專利名稱:糖化物及其合成方法和設備的制作方法
技術領域:
本發明涉及諸如低聚糖、多糖、糖脂及糖蛋白之類的糖化物,更具體而言,本發明涉及利用酶催化工藝制備上述各種糖化物的方法。
“碳水化合物”一詞包括通式(CH2O)n的各種化合物,例如單糖、雙糖、低聚糖以及多糖。低聚糖其鏈由糖化物單元,亦稱糖基組成。這些糖基單元可以以任意順序排列,且兩個糖基單元間的連接鏈可以是大約十種不同方式中的任一種。由此,可能存在的立體異構低聚糖鏈的數量是非常多的。

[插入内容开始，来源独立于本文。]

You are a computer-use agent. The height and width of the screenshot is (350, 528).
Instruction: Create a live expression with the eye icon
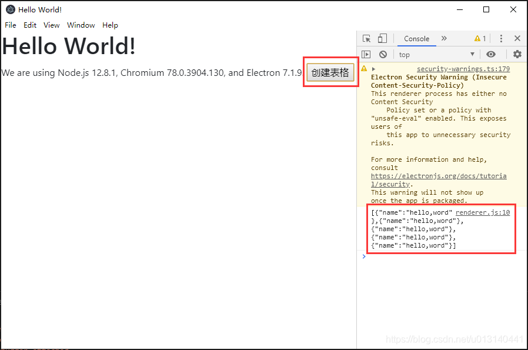coord(491,54)
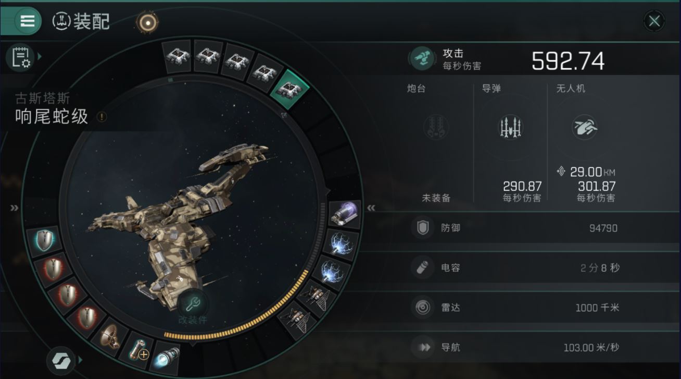Toggle the 无人机 drone group icon
The height and width of the screenshot is (379, 681).
[x=584, y=127]
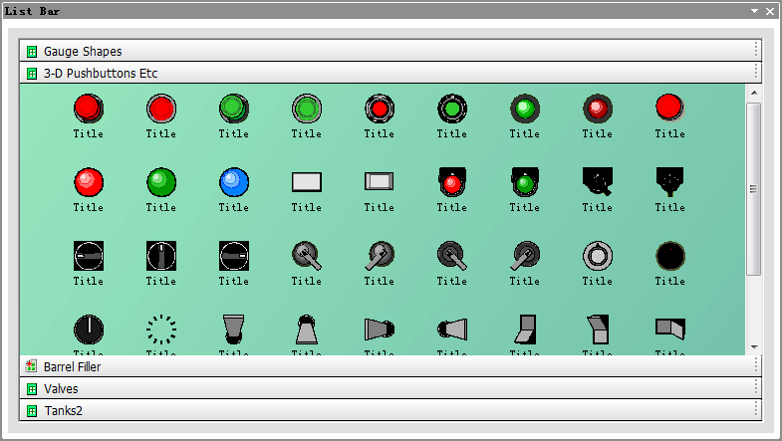This screenshot has height=441, width=782.
Task: Click the scroll down arrow of shape list
Action: pos(754,346)
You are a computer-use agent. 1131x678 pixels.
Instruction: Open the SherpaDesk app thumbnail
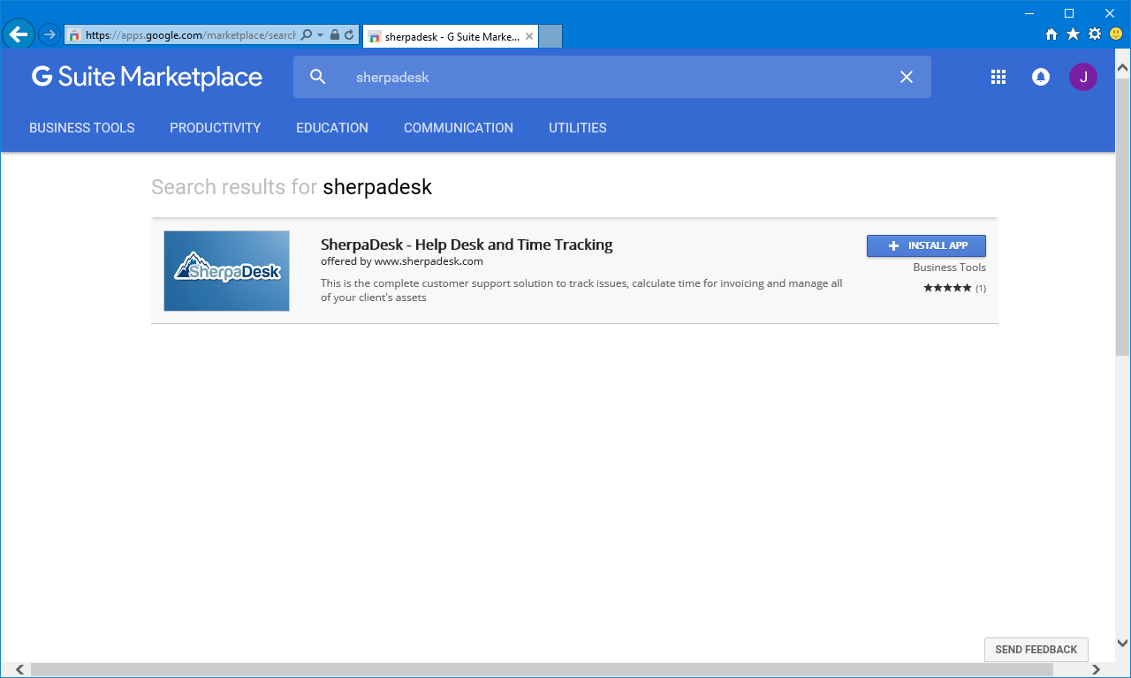(x=226, y=270)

在所有生物聚合物族中,人們對低聚糖和多糖的研究最少,這在很大程度上是由于這些復雜的糖鏈其排列與合成均十分困難所致。盡管低聚核苷酸和多肽的合成已獲成功,但目前仍無法應用于合成低聚糖的合成工藝。
許多古老的碳水化合物合成工藝已得到發展,但這些工藝面臨著要求選擇性保護和脫保護的困難。另外,許多糖苷鍵的不穩定性,實現區域選擇配糖體時的困難以及合成產率低這些因素阻礙了低聚糖的有機合成。這些困難再加上分離提純碳水化合物以及分析其結構上的困難,使得對這個化學領域有了十分強烈的要求。
人們對碳水化合物以及各種含碳水化合物片段的分子,如糖脂和糖蛋白已經作了很多研究工作,并且對于后者的研究興趣很高,因為已經知道蛋白質與碳水化合物之間的相互作用涉及到一系列的生物識別過程,包括受精、靶分子、細胞間的識別以及病毒、細菌和真菌的致病緣由。現已普通注意到了糖蛋白和糖脂中的低聚糖部份是細胞與細胞間、細胞與配位體之間、細胞與細外基質之間以及細胞與病原體之間的識別媒介。
這些識別現象很有可能受到具有同樣糖基序列的低聚糖以及與細胞識別有關的糖蛋白和糖脂中的活性部份的立體化學的抑制。據認為低聚糖與糖蛋白和糖脂競爭受體蛋白質上的接合點。例如,雙糖半乳糖苷β1-4N-乙酰氨基葡萄糖是與肝細胞原生質膜中受體產生相互作用的糖蛋白的組份之一。因此,可以推斷它們能與潛在的有害組份競爭細胞接合點。低聚糖及其它糖化物能為藥物學、疾病診斷及治療學開拓新的前景。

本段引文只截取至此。